Panguite is a type of titanium oxide mineral first discovered as an inclusion within the Allende meteorite, and first described in 2012.

The hitherto unknown meteorite mineral was named for the ancient Chinese god Pan Gu, the creator of the world through the separation of yin (earth) from yang (sky).

==Composition==
The mineral's chemical formula is (Ti(4+),Sc,Al,Mg,Zr,Ca)1.8O3. The elements found in it are titanium, scandium, aluminium, magnesium, zirconium, calcium, and oxygen. Samples from the meteorite include some which are zirconium rich. The mineral was found in conjunction with the already identified mineral davisite, within an olivine aggregate.

==Origin and properties==
Panguite is in a class of refractory minerals that formed under the high temperatures and extremely varied pressures present in the early Solar System, up to 4.5 billion years ago.

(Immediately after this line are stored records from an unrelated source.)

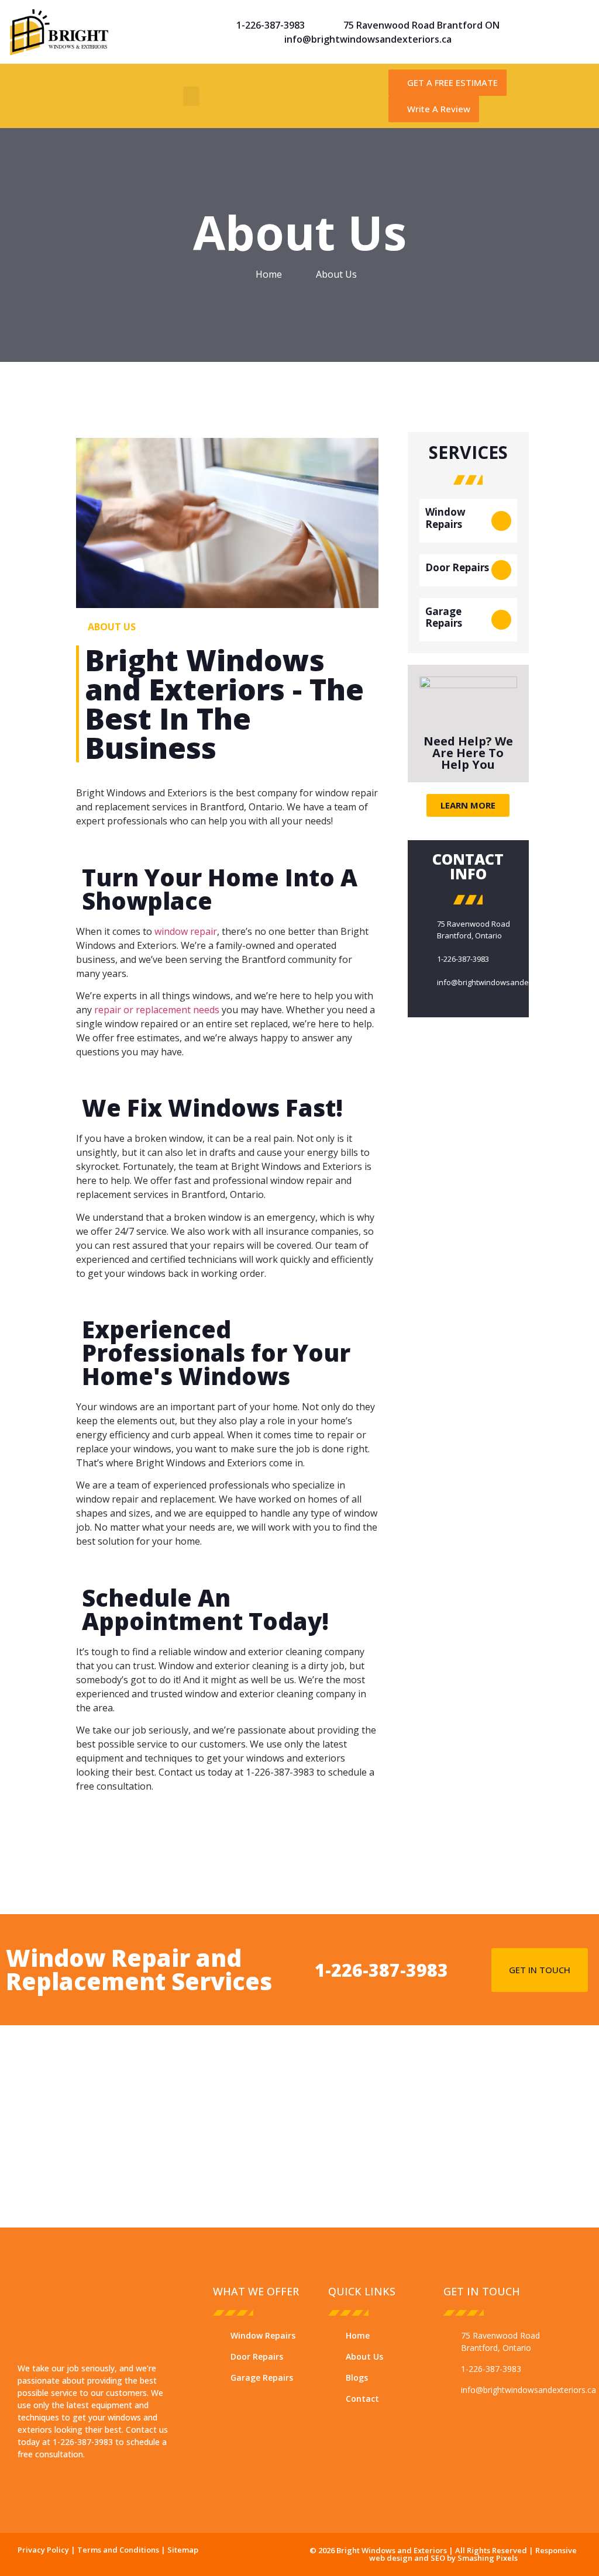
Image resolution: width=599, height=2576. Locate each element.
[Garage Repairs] (501, 620)
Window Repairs (445, 517)
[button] (191, 96)
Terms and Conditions (117, 2549)
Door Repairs (457, 567)
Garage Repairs (443, 617)
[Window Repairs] (501, 521)
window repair (185, 931)
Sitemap (182, 2549)
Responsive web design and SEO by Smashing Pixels (473, 2554)
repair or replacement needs (156, 1009)
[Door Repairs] (501, 570)
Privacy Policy (43, 2549)
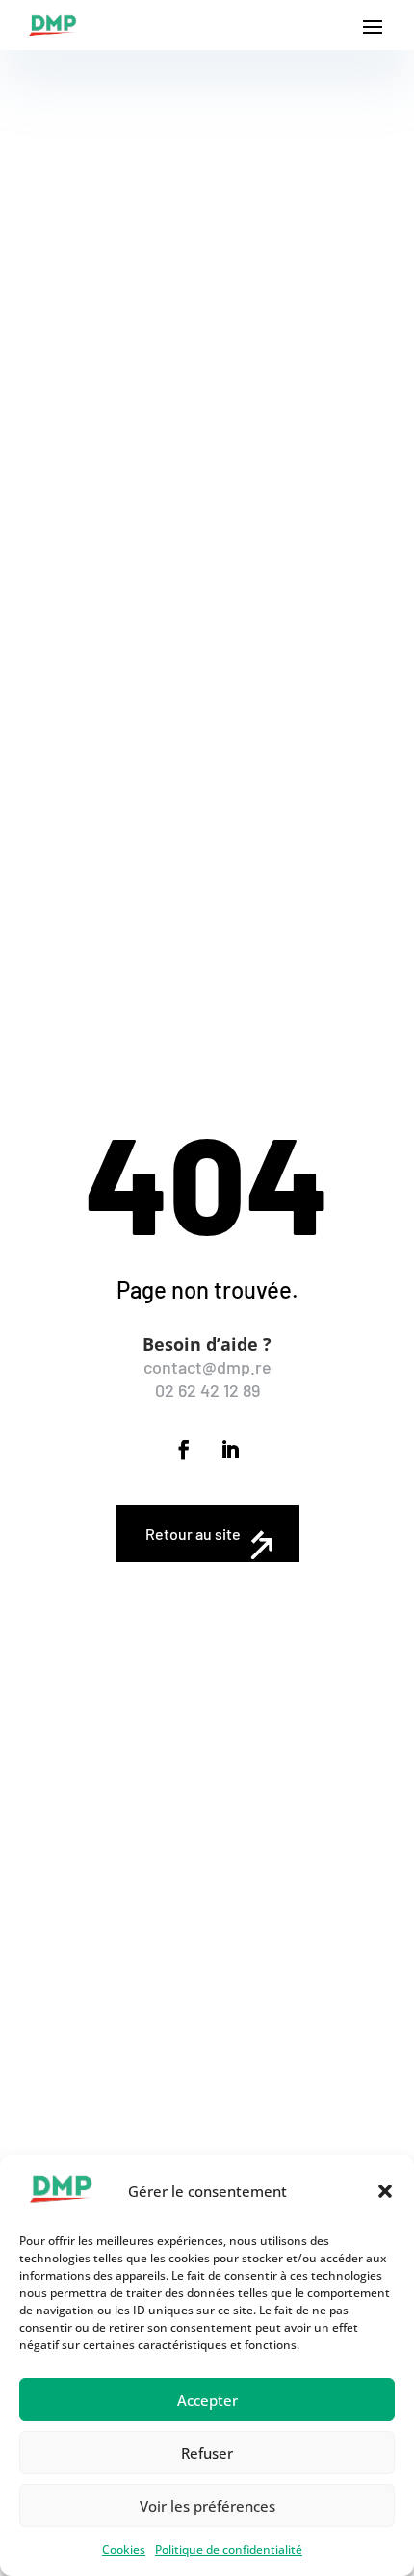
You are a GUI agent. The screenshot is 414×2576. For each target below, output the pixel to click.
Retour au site (193, 1534)
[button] (385, 2191)
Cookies (123, 2549)
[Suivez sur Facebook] (184, 1449)
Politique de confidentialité (228, 2549)
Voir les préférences (207, 2505)
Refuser (207, 2452)
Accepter (207, 2400)
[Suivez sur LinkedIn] (230, 1449)
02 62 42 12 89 (207, 1390)
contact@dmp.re (207, 1366)
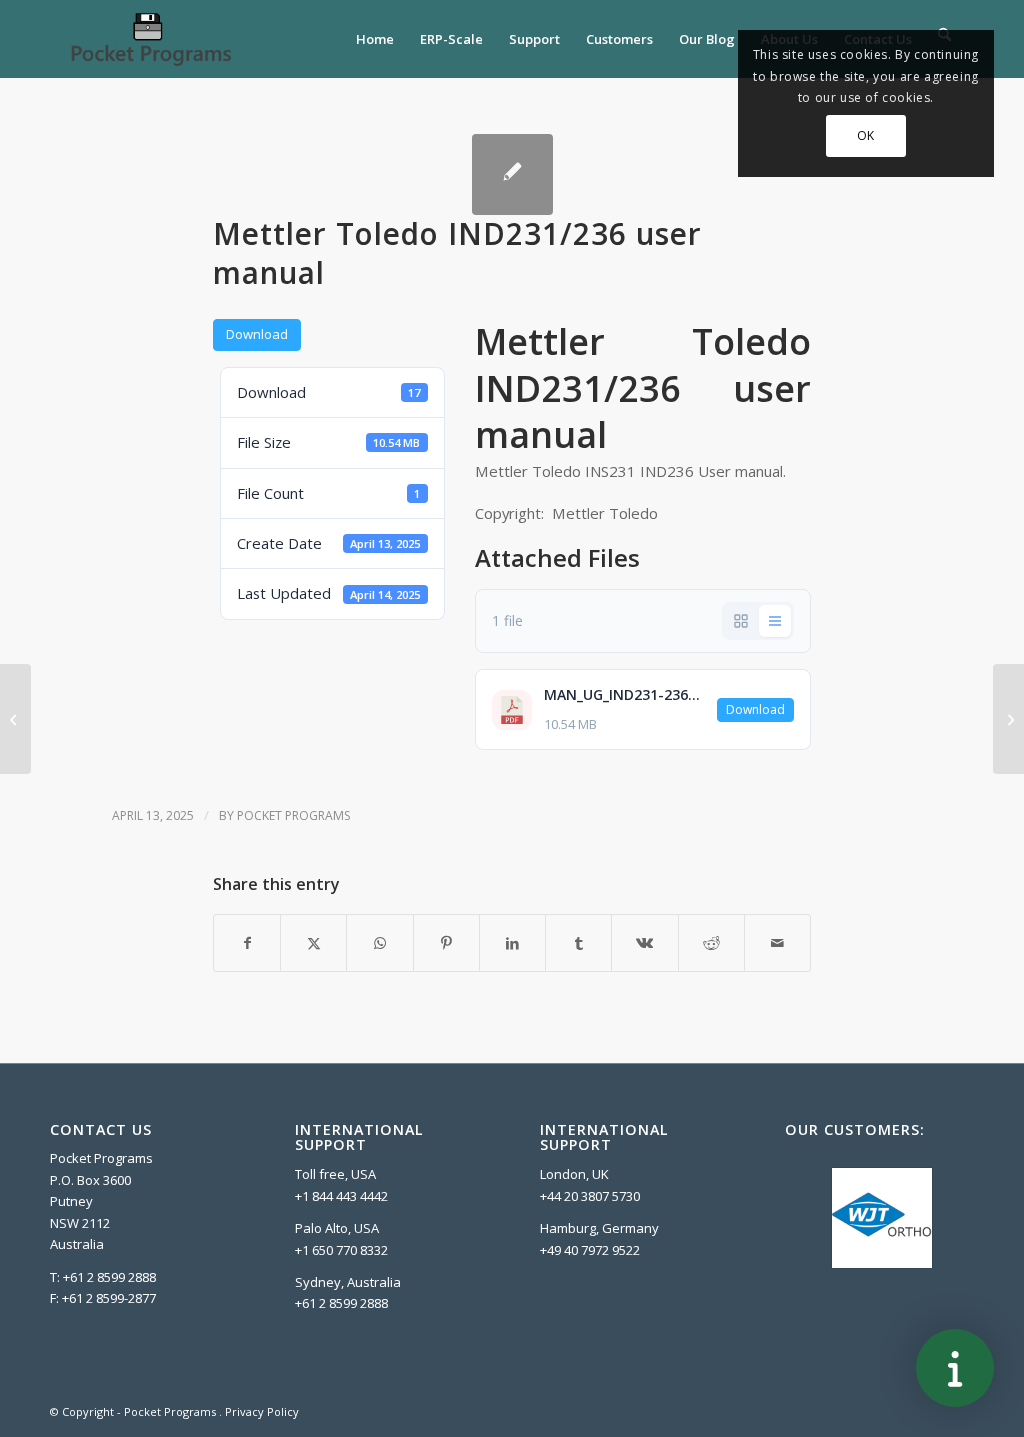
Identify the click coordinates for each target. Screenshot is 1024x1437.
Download (257, 334)
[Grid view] (741, 621)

This makes panguite one of the oldest minerals in the Solar System. Zirconium is a key element in determining conditions prior to and during the Solar System's formation.

==Discovery==
Chi Ma, director of the Geological and Planetary Sciences division's Analytical Facility at the California Institute of Technology was the lead author of its first peer-reviewed article, published in American Mineralogist. Ma has been leading a nano mineralogy investigation, since 2007, of primitive meteorites, including the well studied Allende meteorite. The mineral was first described in a paper submitted to the 42nd annual Lunar and Planetary Science Conference in 2011.